2020年7月場所個別評価&9月場所に向けて 隆の勝

2020年11月8日

東2枚目 隆の勝 8勝7敗

 7月場所は初めての上位力士との総当たりの番付となったが8勝7敗で勝ち越した。初日から上位力士との対戦が続いたが5勝3敗で前半戦を折り返した。そして後半戦は9日目から3連敗したが12日目からは連勝し、14日に勝ち越しを決めた。

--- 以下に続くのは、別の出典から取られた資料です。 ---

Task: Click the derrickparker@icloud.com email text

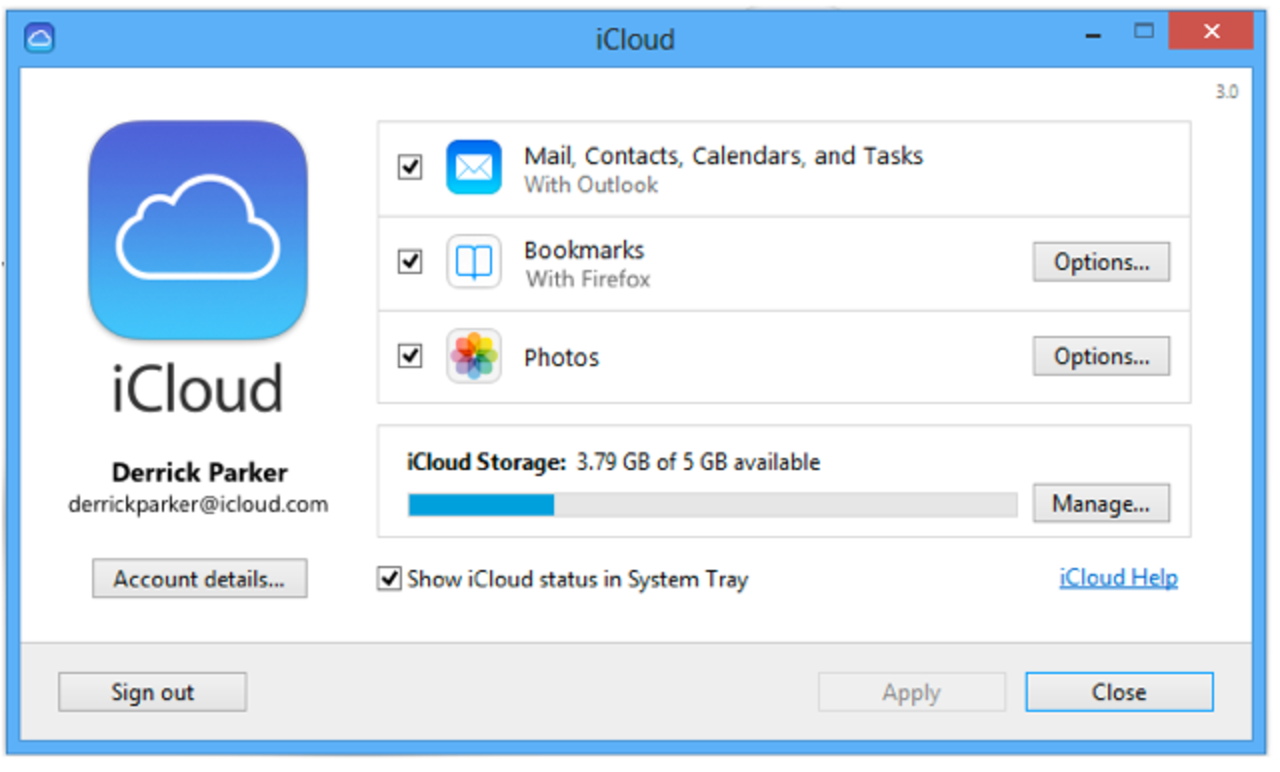Action: tap(198, 504)
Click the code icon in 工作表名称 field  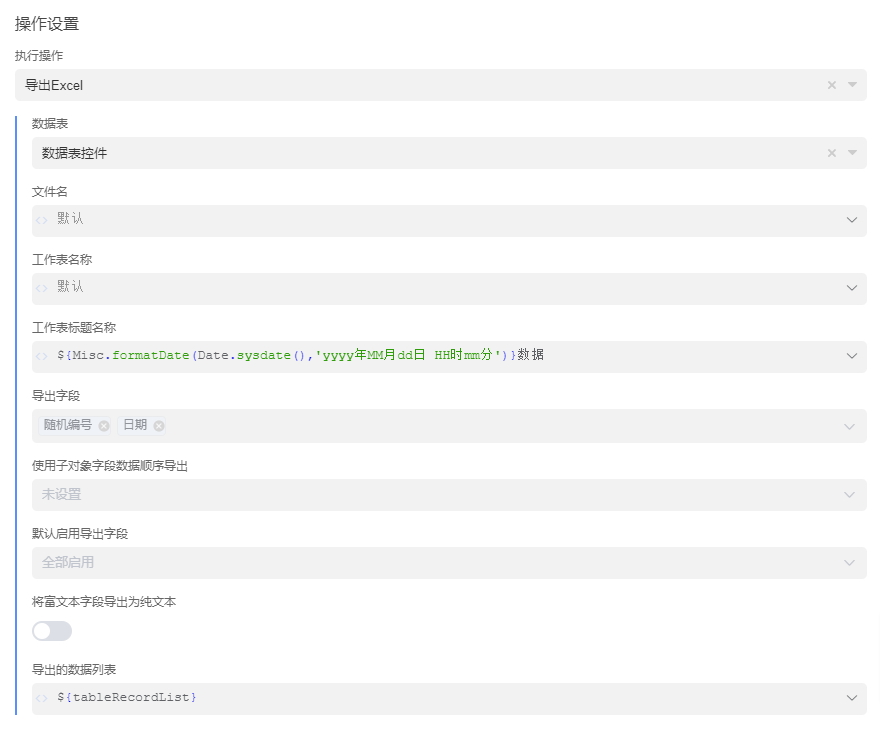tap(42, 288)
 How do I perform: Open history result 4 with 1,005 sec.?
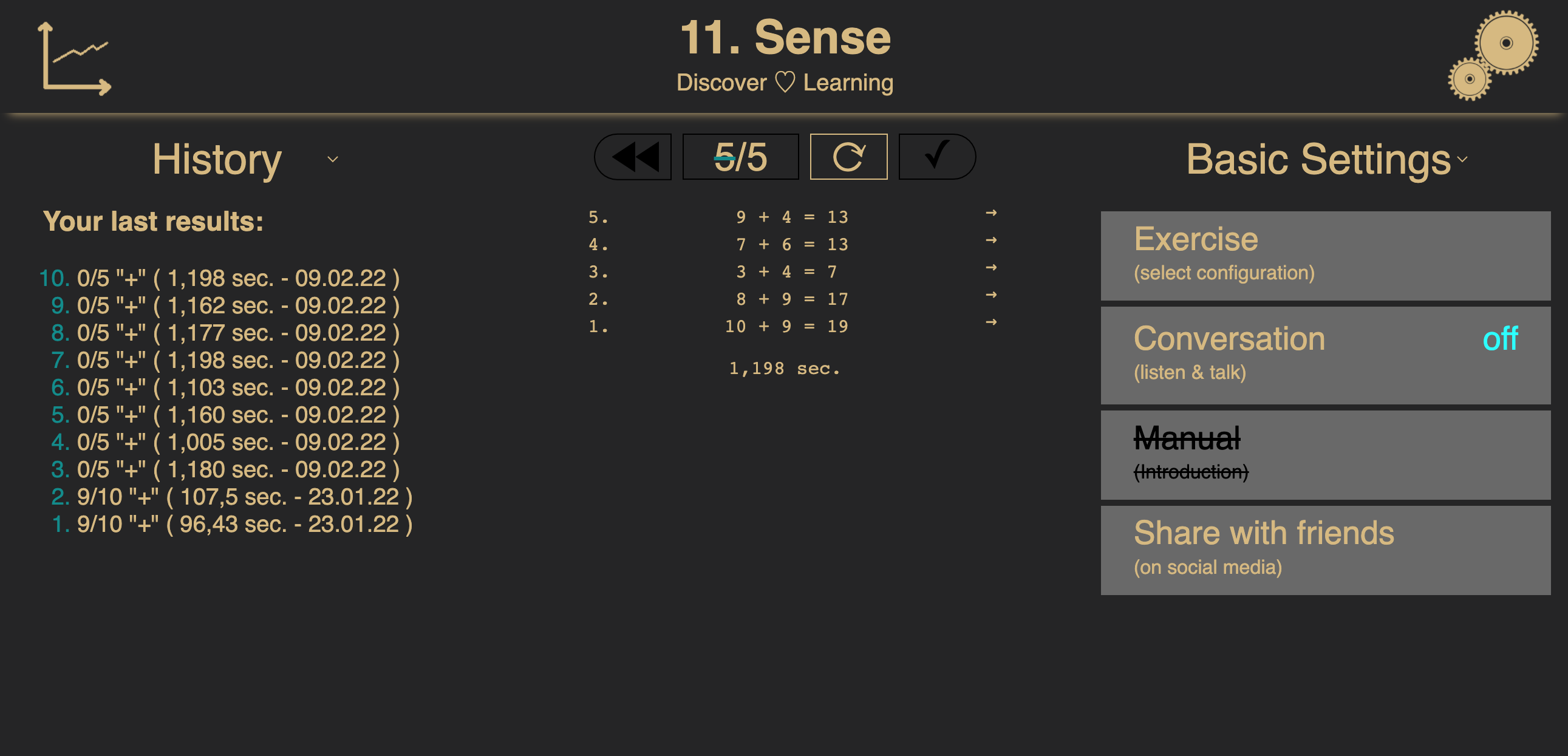[x=225, y=443]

 内容に関しては押し相撲と右差しの相撲で白星を挙げていた。あっさり負けてしまう日もあるがトータルで見れば勝ち越せる相撲内容である。上位戦に関しては横綱、大関には勝てなかったが白鵬戦は右差しから一気に寄り、見せ場は作った。また白鵬は勝ったものの土俵際で残った際に右足を痛めたみたいだ。それを考えると白鵬休場の原因を作った隆の勝は陰の立役者と言っていいかもしれない。また役力士との対戦では正代戦は左からのいなしで横に向かせ、送り出した。大栄翔戦は右からのいなしで相手のバランスが崩れたところを押し倒した。このように左右どちらからでも攻められるのが隆の勝の特長である。また大関候補相手に堂々たる相撲で勝っており、地力の高さがうかがえる。

 一方で白鵬戦を含めて引き技で負けた相撲が4番あった。取組後に白鵬が指摘していたが体が硬いのが隆の勝の欠点である。この欠点は稽古で改善できるものではない。やはり相手の叩きを恐れずに早い相撲、そして一気に前に出る相撲を心掛けたい。ただ体が硬いのは全てにおいて悪いわけではない。7月場所前に引退した元関脇栃煌山も体は硬かったが立ち合いからの爆発力を備えていた。電車道で稀勢の里や琴奨菊を度々圧倒していた。隆の勝も栃煌山のような相撲を取れば体の硬さは特に問題にならないと思う。 

 9月場所は再度の平幕上位だが勝ち越しを期待したい。既に三役に上がれる力は持っている。あとは経験が少し足りないので経験を積みながら強くなっていって欲しい。大関候補に割って入ってくる可能性もあると思うので今後に期待したい。